🤖 AI Summary
This work addresses the critical issue of data leakage and hidden stratification in spatiotemporal domains—such as aerial surveillance, precision agriculture, and medical imaging—where conventional random data splits lead to distorted model evaluation. To mitigate these problems, the authors propose a unified training and evaluation framework that integrates Structure-Aware Stratified Partitioning (SASP) with Curriculum Distributionally Robust Optimization (CDRO). SASP constructs rigorously separated validation sets based on spatiotemporal structure to minimize leakage while preserving class balance, whereas CDRO enhances model robustness to distributional shifts through curriculum-based optimization.

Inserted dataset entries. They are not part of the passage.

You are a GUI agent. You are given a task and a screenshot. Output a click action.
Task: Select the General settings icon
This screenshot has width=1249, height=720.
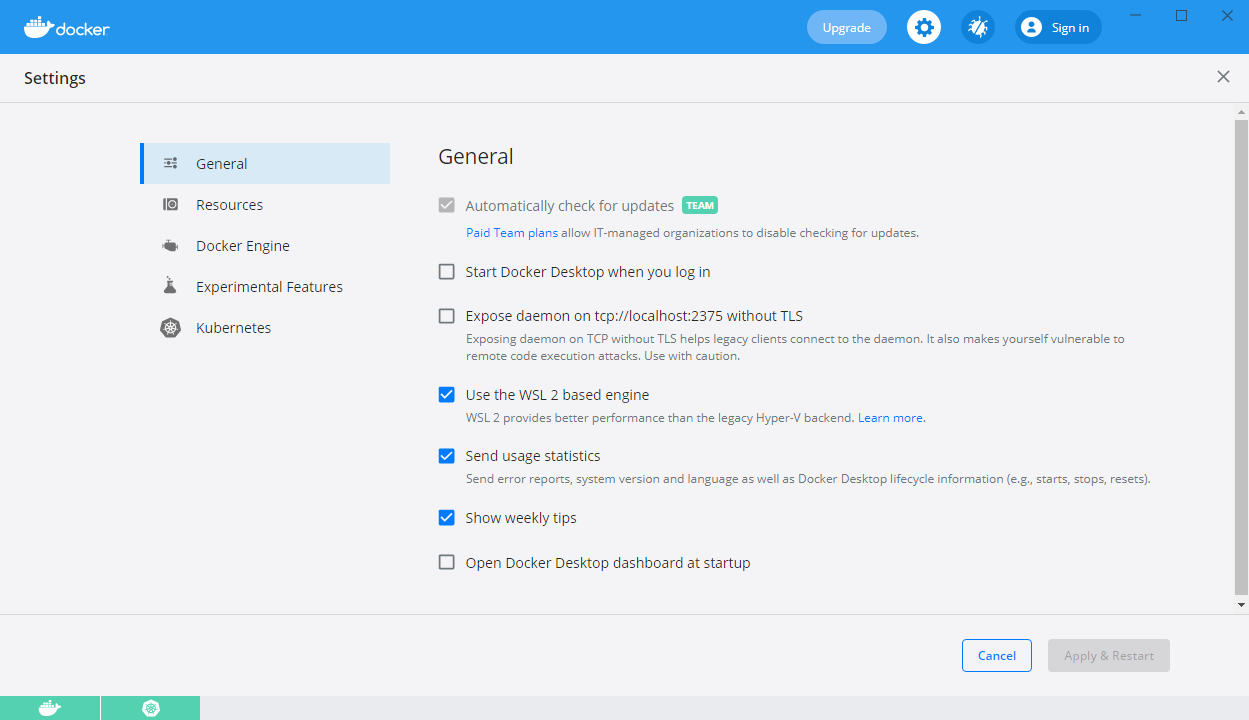tap(170, 163)
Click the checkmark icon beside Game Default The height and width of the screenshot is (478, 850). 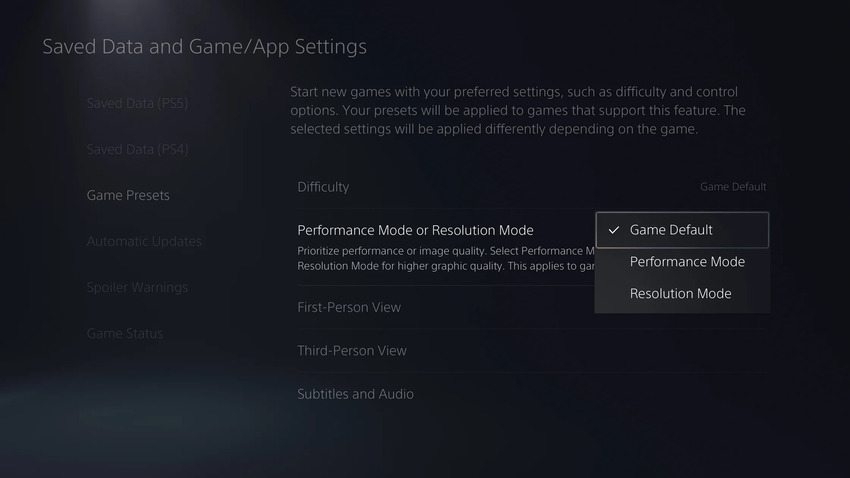pos(614,230)
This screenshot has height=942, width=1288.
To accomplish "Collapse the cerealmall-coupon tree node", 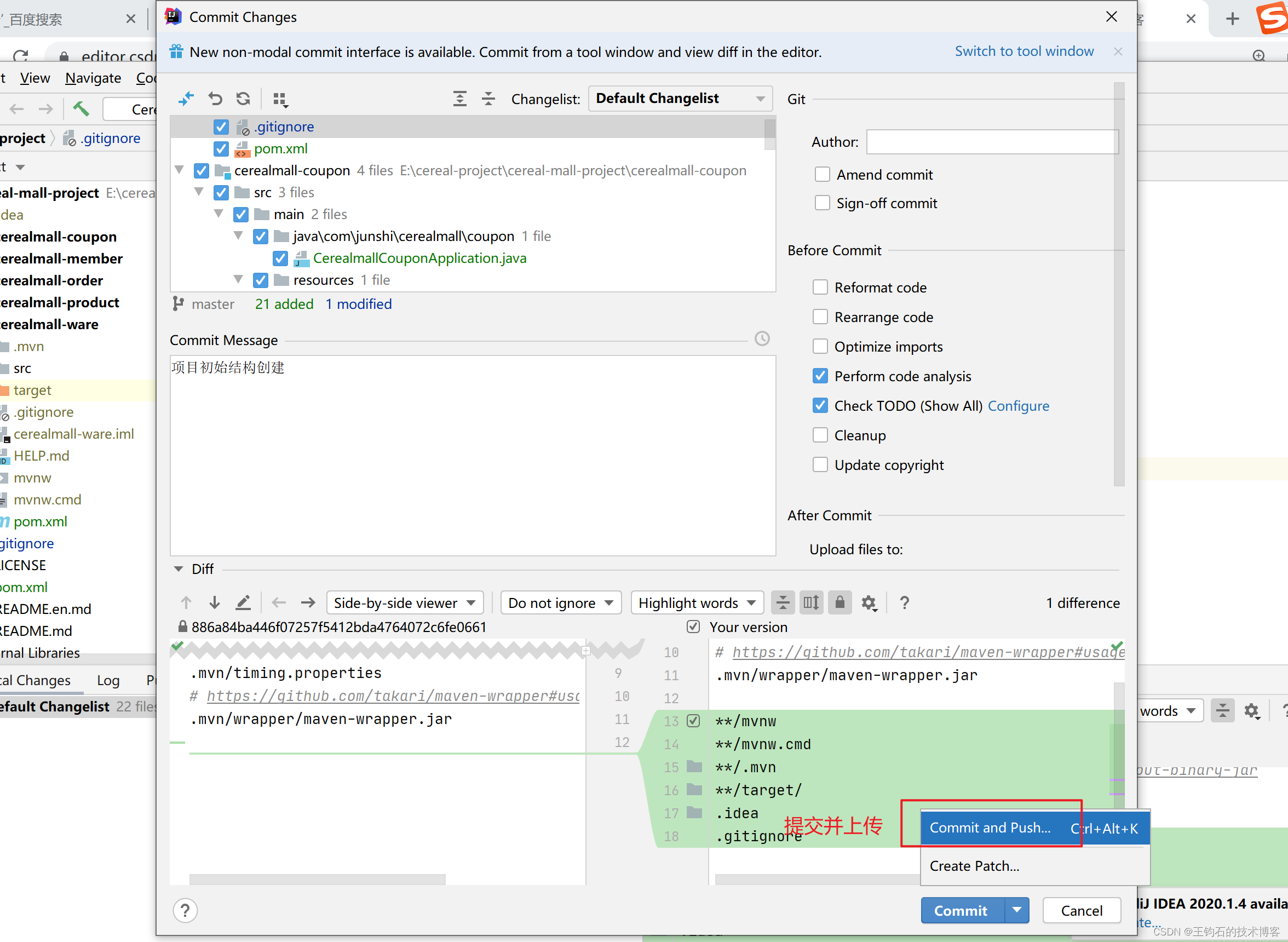I will (x=180, y=170).
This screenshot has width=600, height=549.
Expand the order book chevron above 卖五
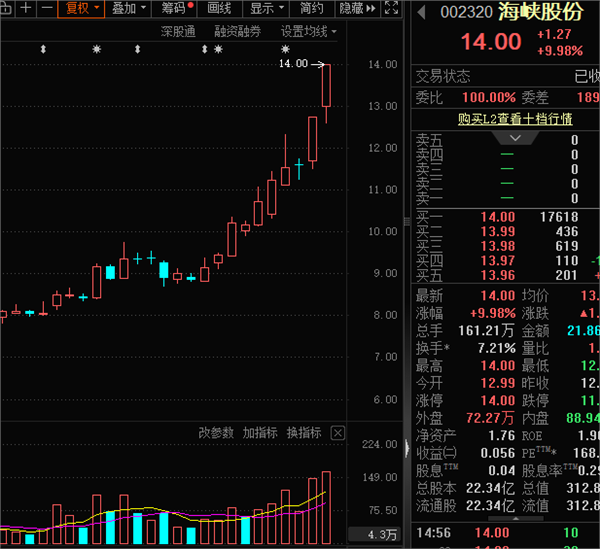click(516, 138)
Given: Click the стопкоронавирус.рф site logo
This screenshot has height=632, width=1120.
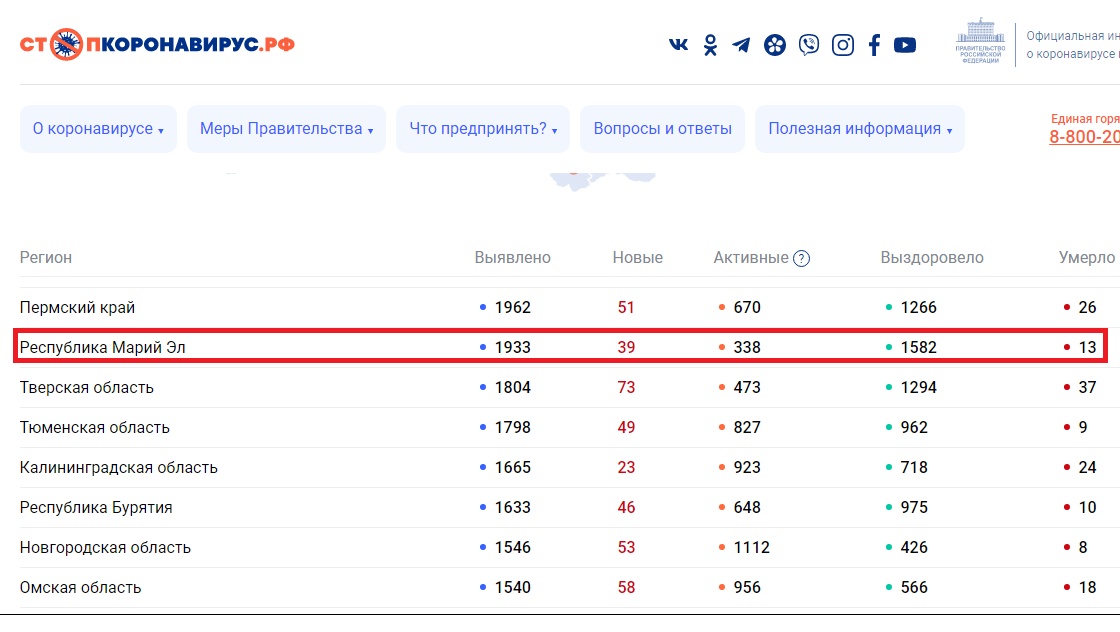Looking at the screenshot, I should tap(157, 45).
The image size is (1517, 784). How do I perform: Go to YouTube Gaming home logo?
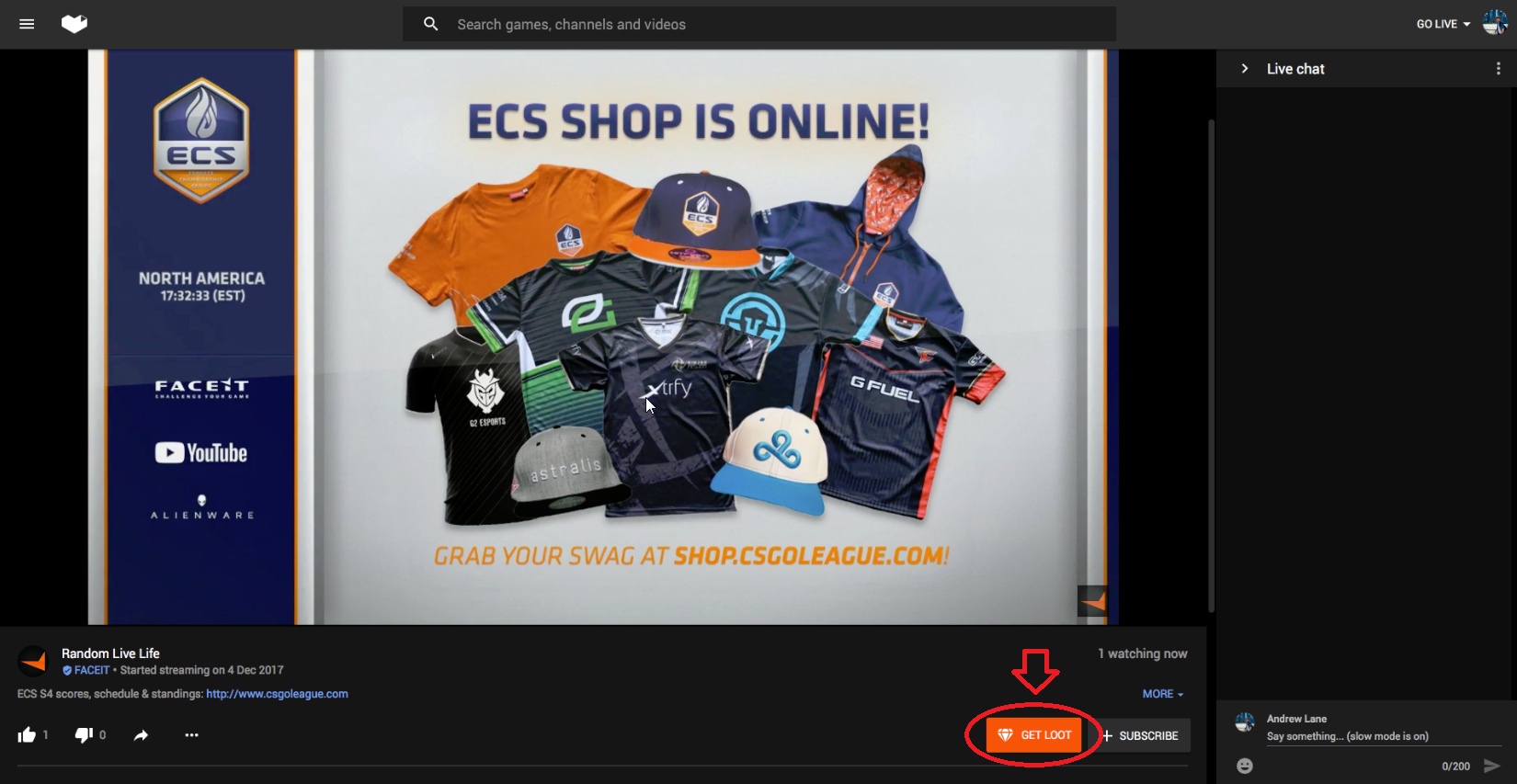[x=74, y=24]
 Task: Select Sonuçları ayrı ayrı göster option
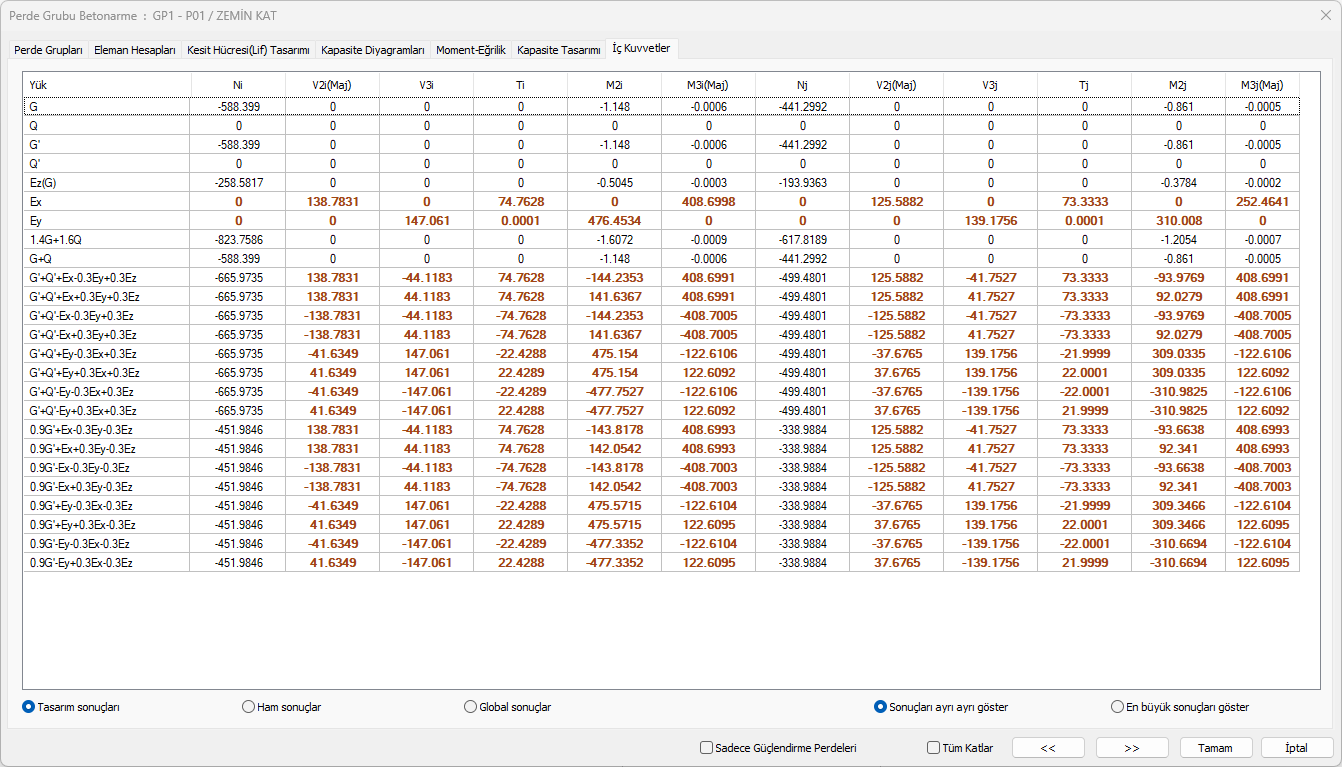pos(881,707)
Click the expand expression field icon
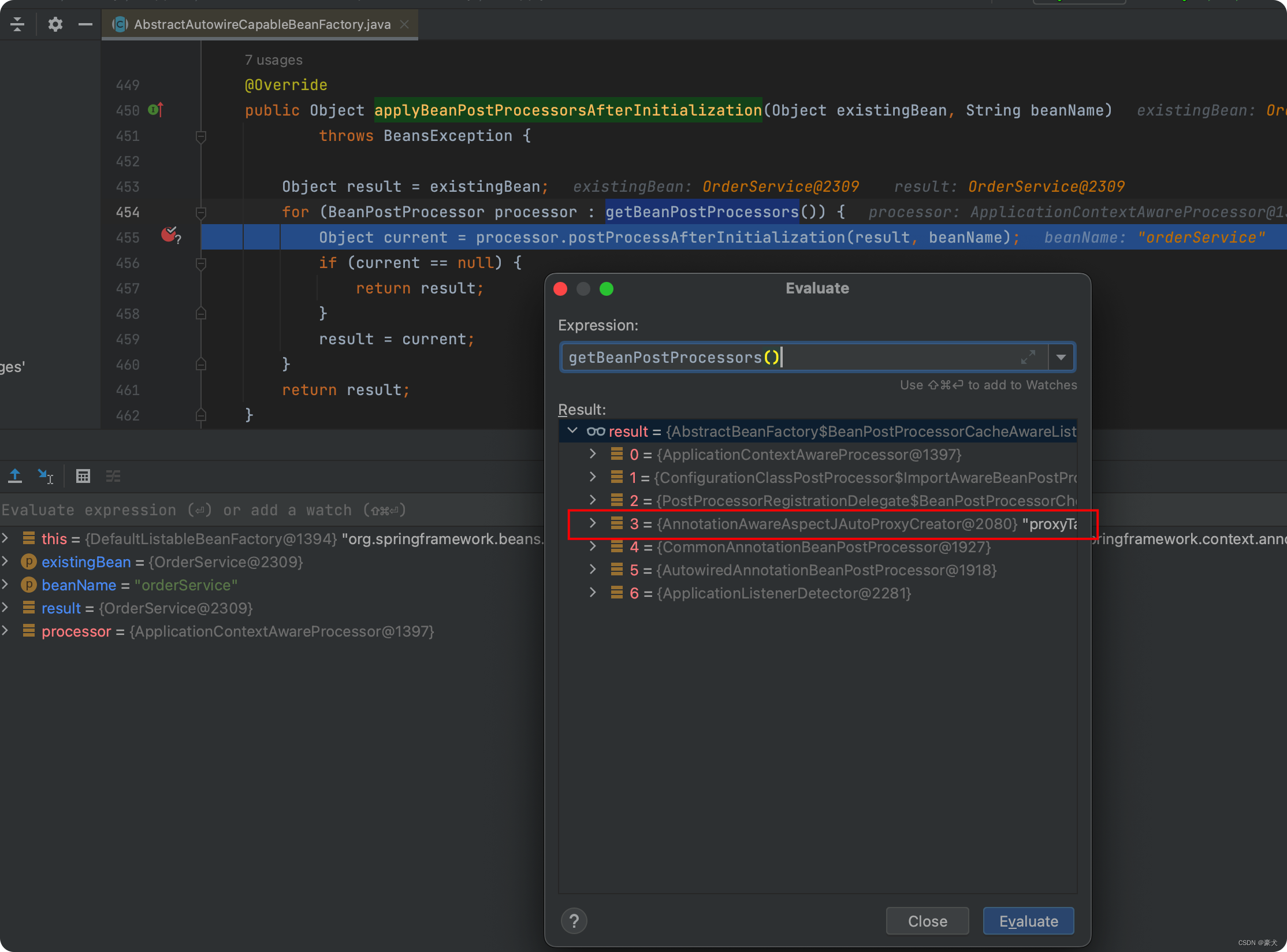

Empirical results across multiple benchmarks demonstrate substantial improvements in both generalization performance and confidence calibration, while also uncovering failure modes previously obscured by standard evaluation protocols.
📝 Abstract
Performance evaluation in AI systems commonly assumes that random dataset splits produce independent and identically distributed (i.i.d.) subsets. We show that this assumption often breaks down in spatiotemporally correlated domains such as aerial surveillance, precision agriculture, and medical imaging, leading to two systematic failures: data leakage, where correlated samples span training and validation splits and inflate performance estimates, and hidden stratification, where errors on minority subpopulations are obscured by aggregate metrics. To address these issues, we propose a unified evaluation and training framework for spatially correlated data. We introduce Structure-Aware Stratified Partitioning (SASP), which constructs validation splits that reduce spatiotemporal leakage while preserving meaningful class balance, and Curriculum Distributionally Robust Optimization (CDRO), a curriculum-based relaxation of distributionally robust training that stabilizes optimization under these stricter splits. Across multiple benchmarks, this combination yields consistently improved generalization, more reliable confidence calibration, and exposes failure modes that remain hidden under conventional random-split evaluation.